Employment makes strongest monthly gain in a year
Employment rebounded 39.1k in November, the strongest monthly gain in a year.
The stronger-than-expected increase in November however, followed a string of relatively weak outcomes in previous months.
When assessing the broader trend, employment growth remains quite weak.
Employment grew 0.7% in the year to November, the weakest annual pace in over two years.
The unemployment rate edged higher from 5.6% in October to 5.7% in November, which was largely reflective of more people looking for work.
The participation rate edged back up from 64.4% in October to 64.6% November.
Consumer inflation expectations according to the Melbourne Institute edged slightly higher in December to an annual rate of 3.4% from 3.2% previously. Expectations remain well contained.
Share markets rebounded, following an initial selloff after the Federal Reserve decision on Wednesday.
The prospect of Trump's policies of deregulation in the financial sector and fiscal stimulus were also likely factors in driving the rally. The Dow rose 0.3%, while the S&P500 lifted 0.4% overnight.
US 10-year treasury yields initially extended yesterday's post-FOMC rate rise by another 7bp to 2.64% - a two-year high - before steadying around 2.50%.
The 2-year bond yield similarly pushed higher to 1.30% before consolidating. Federal funds futures are now pricing a 100% chance of another hike by June 2017.
The US dollar index was stronger overnight, outperforming all major currencies.
EUR/USD extended its FOMC fall from 1.0500 to 1.0367 - a 14-year low. USD/JPY extended its rise to 118.66 - a 10-month high.
AUD/USD fell further, from 0.7425 to 0.7338. NZD/USD fell from 0.7100 to 0.7011. AUD/NZD rose from 1.0450 to 1.0473.
Commodity prices mostly weakened on the back of US dollar strength, with the broad CRB index down.
Losses were capped for oil prices given OPEC's commitment to cut production. Gold prices fell to its lowest in 10½ months.
Eurozone composite PMI numbers were in line with expectations in December, according to the latest release from HIS Markit.

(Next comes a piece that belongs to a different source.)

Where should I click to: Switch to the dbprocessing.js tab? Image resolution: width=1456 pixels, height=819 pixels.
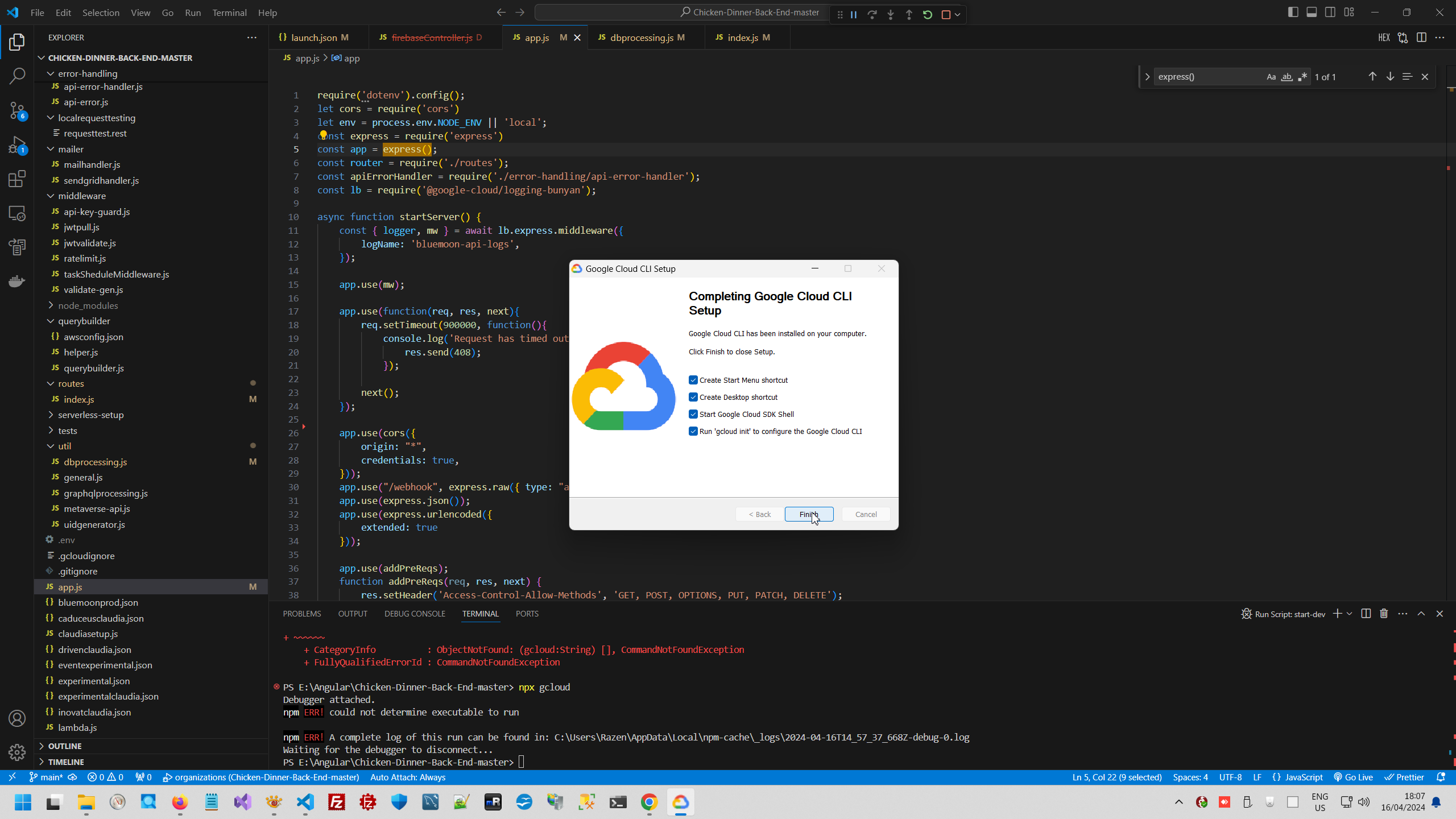(x=642, y=38)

The flash composite reading was 53.9, matching November's reading, which was the highest reading this year and comfortably above 50.0 that indicates growth.

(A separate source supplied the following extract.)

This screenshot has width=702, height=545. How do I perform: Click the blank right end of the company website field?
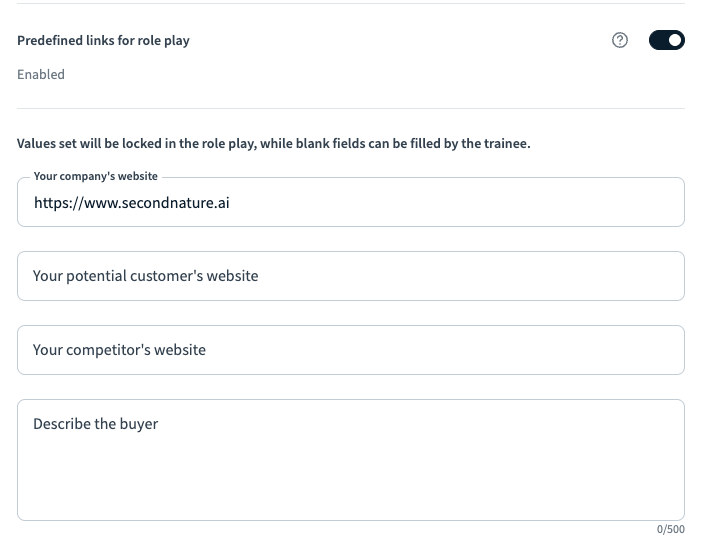click(600, 202)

Markit said the PMI pointed to the bloc's economy growing around 0.4% this quarter.
The performance of manufacturing index indicated a 0.7 point fall for November to 54.4. Despite this decline to a 13-month low, the PMI remains above its long-term average of 53.2, and remains above 50 indicating an expansionary result.
Residential construction continues to underpin economic activity. The volume of residential building work rose 2.4% in the September quarter.
The Bank of England (BoE) kept its main interest rate at a record low of 0.25%.
The BoE also unanimously voted to keep its two asset-purchase programs running as planned.
After cutting the key rate in August after the Brexit vote, the BoE said policy can now respond "in either direction" to the changes in the outlook.
The BoE said overnight that sterling's strong performance over the past month could soften an expected surge in British inflation next year.
British inflation hit its highest rate in more than two years last month, though at 1.2% it still remains below BoE's 2% target.
Officials saw a stronger global economy - and the chance of a further boost from the spending plans of US President-elect Donald Trump - but also warned of greater risks from Europe, China and other emerging markets.
In terms of data, retail sales volumes, including fuel, were 5.9% higher than a year earlier in November, down from October's 7.2% rate, which was the strongest since 2002. This decline was in line with consensus forecasts.
The Philadelphia Fed index jumped from 7.6 in November to 21.5 in December, the highest in over two years.
Another regional survey, the New York Empire manufacturing index also rose, lifting to its highest in eight months to a reading of 9.0 up from 1.5 in December.
Finally, the Markit manufacturing PMI index edged slightly higher from 54.1 in November to 54.2 in December,
Housing data was also more upbeat.
The NAHB housing market index jumped from 63 to 70 in December, the highest in 11 years, pointing to a jump in confidence among home builders.
Consumer prices rose by 0.2% in August, after a flat outcome in July. In the year to August, the CPI increased by 1.1% after advancing 0.8% in July.
Rising rents and healthcare costs offset a drop in gasoline prices.
The core CPI, which strips out food and energy costs, rose 0.3% in the month, the biggest increase since February.
The steady build-up of inflation should allow the Federal Reserve to raise rates further next year.